Sharks are a favorite with children. Children (and adults!) are fascinated by these monstrous kings of the sea, and no shark is larger, more toothy, or more jawesome than the megalodon. As a result, most children spend many days of their youth scouring beaches for fossilized shark teeth, but if you’re anything like me, you’ll never discover any. You can image how happy six-year-old Sammy Shelton was when he discovered a gigantic megalodon tooth in excellent shape on Bawdsey beach in England. This tooth, which is nearly the size of his entire palm and is 10 centimeters (4 inches) long, belongs to the largest ever species of shark to sail Earth’s waters, and has become a personal treasure of Sammy’s.
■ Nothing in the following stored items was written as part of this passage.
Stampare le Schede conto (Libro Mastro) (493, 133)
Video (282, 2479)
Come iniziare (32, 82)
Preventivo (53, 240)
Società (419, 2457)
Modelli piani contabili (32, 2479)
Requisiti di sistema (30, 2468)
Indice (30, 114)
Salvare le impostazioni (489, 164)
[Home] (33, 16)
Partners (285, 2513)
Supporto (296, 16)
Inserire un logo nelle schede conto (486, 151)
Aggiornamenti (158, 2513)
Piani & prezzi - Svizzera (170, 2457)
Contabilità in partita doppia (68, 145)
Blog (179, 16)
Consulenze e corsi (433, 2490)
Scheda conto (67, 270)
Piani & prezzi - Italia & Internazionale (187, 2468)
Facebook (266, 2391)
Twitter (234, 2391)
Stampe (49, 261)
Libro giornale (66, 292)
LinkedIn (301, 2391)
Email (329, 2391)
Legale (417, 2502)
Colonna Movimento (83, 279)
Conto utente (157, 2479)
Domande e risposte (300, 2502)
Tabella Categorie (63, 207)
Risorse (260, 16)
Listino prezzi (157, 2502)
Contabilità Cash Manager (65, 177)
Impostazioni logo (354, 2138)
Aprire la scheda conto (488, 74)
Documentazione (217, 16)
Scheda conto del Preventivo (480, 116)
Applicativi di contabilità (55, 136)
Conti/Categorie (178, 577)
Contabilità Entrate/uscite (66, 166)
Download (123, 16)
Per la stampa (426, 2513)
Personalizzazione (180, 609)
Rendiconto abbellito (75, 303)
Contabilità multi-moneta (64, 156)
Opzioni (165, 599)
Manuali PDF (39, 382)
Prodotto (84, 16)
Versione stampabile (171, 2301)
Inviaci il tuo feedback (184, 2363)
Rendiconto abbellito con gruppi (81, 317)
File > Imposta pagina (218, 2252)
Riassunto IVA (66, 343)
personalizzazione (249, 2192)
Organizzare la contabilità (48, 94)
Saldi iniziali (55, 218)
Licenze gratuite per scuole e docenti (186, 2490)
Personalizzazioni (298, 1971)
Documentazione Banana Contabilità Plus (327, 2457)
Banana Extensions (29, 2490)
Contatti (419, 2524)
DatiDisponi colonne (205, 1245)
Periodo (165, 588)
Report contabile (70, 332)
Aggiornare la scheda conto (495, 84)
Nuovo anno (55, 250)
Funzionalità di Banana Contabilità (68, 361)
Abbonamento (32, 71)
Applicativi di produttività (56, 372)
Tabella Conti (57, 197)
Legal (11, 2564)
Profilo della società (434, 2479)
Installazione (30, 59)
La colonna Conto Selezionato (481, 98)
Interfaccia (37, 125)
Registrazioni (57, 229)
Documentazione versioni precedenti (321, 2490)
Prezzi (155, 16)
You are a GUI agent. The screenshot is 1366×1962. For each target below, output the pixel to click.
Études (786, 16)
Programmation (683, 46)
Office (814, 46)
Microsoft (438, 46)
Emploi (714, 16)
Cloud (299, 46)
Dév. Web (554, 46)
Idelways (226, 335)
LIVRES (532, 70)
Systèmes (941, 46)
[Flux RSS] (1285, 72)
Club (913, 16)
Professor Ben Garrod, an evolutionary scientist at the University of East Anglia in Norwich, was contacted to identify the tooth, and he identified it as a megalodon tooth in exceptional condition. According to the BBC, “it belonged to a megalodon, the world’s biggest shark, and its teeth aren’t typically spotted along the UK shoreline.” “There are probably just a few a year, but this is a really fine specimen, in excellent condition, since they are normally pretty worn when discovered.”
The megalodon was a monstrous shark that existed between 23 and 3.6 million years ago, and its name means “Big Tooth” in Greek. The megalodon hunted whales and was likely the apex predator at the period, reaching a remarkable length of nearly 16 meters (52 feet). The megalodon was likely extinct millions of years ago due to a fall in baleen whale distribution, among other factors, and all that remains are huge teeth that illustrate exactly how massive they were. Sammy will now be able to realize almost every child’s (and IFLScience staff’s) fantasy of owning a massive megalodon tooth, which, despite its monetary value of roughly $100 (£80), will mean the world to him.
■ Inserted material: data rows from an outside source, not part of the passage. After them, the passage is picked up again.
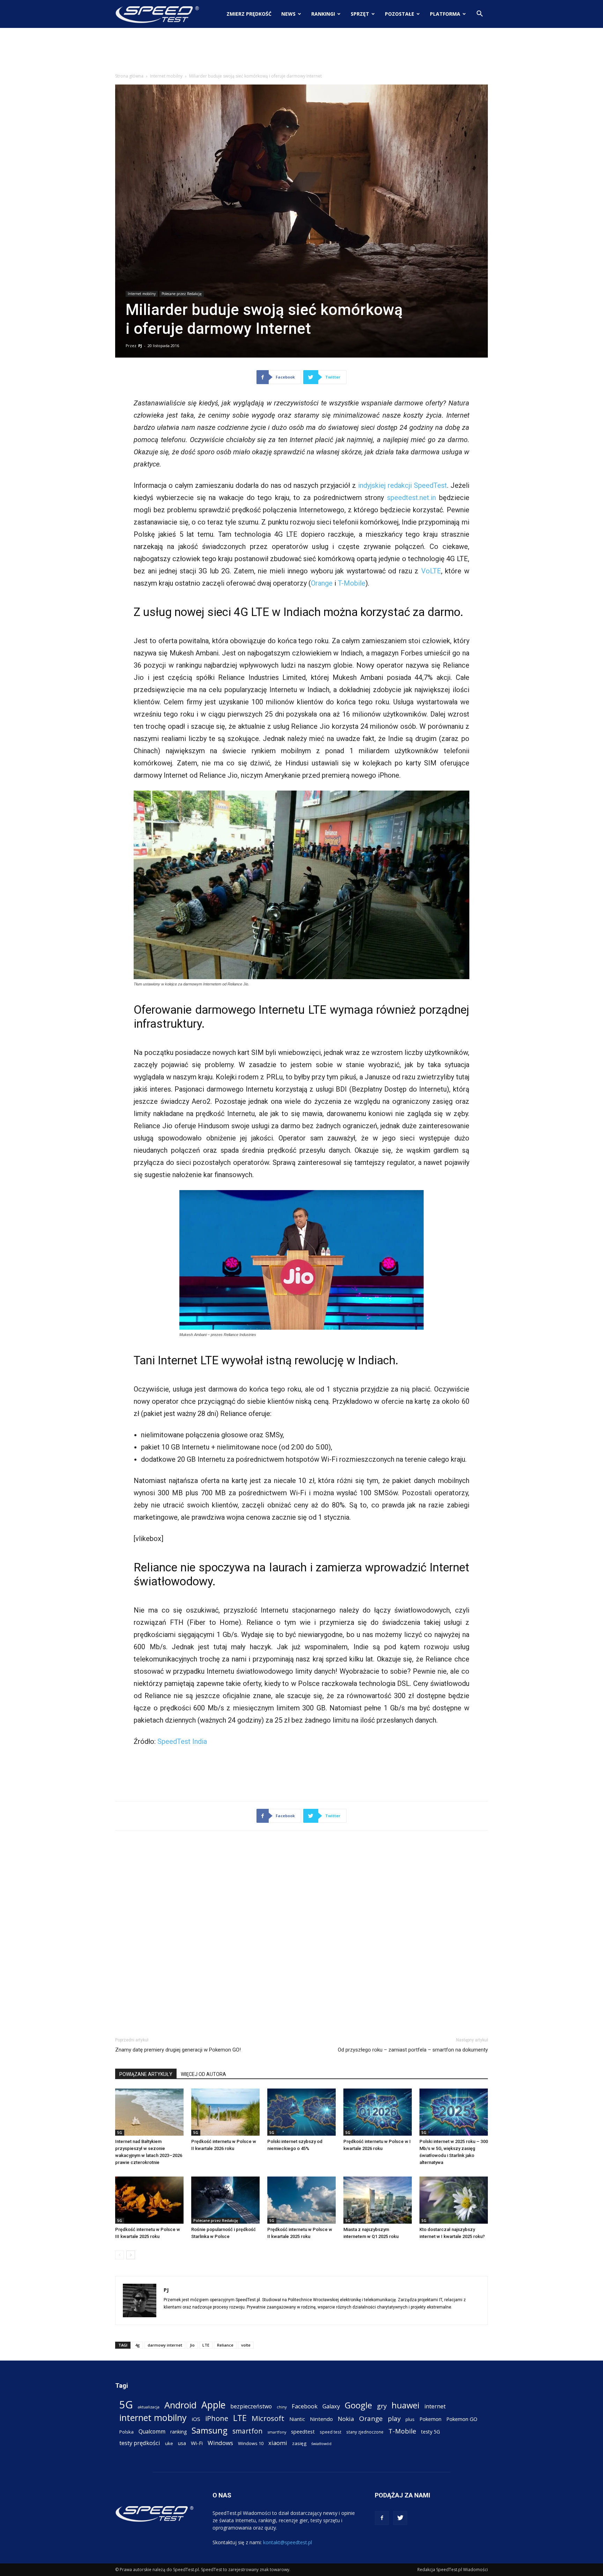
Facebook (305, 2406)
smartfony (276, 2432)
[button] (479, 14)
When you’re the world’s largest shark, you’d think you’d feel quite comfortable taking on anything, but new study shows that the iconic Carcharocles megalodon favored tiny whales to larger prey. According to the authors of a recent study, the megalodon’s love for measly canapés may have contributed to its fate, since these little whales went out approximately 3 million years ago, leaving megalodons without food. The researchers looked at bite marks on fossils recovered off the coast of Peru, where they uncovered the remnants of some now-extinct dwarf whales and seal-like animals with scratches and grazes that matched the megalodon’s teeth exactly.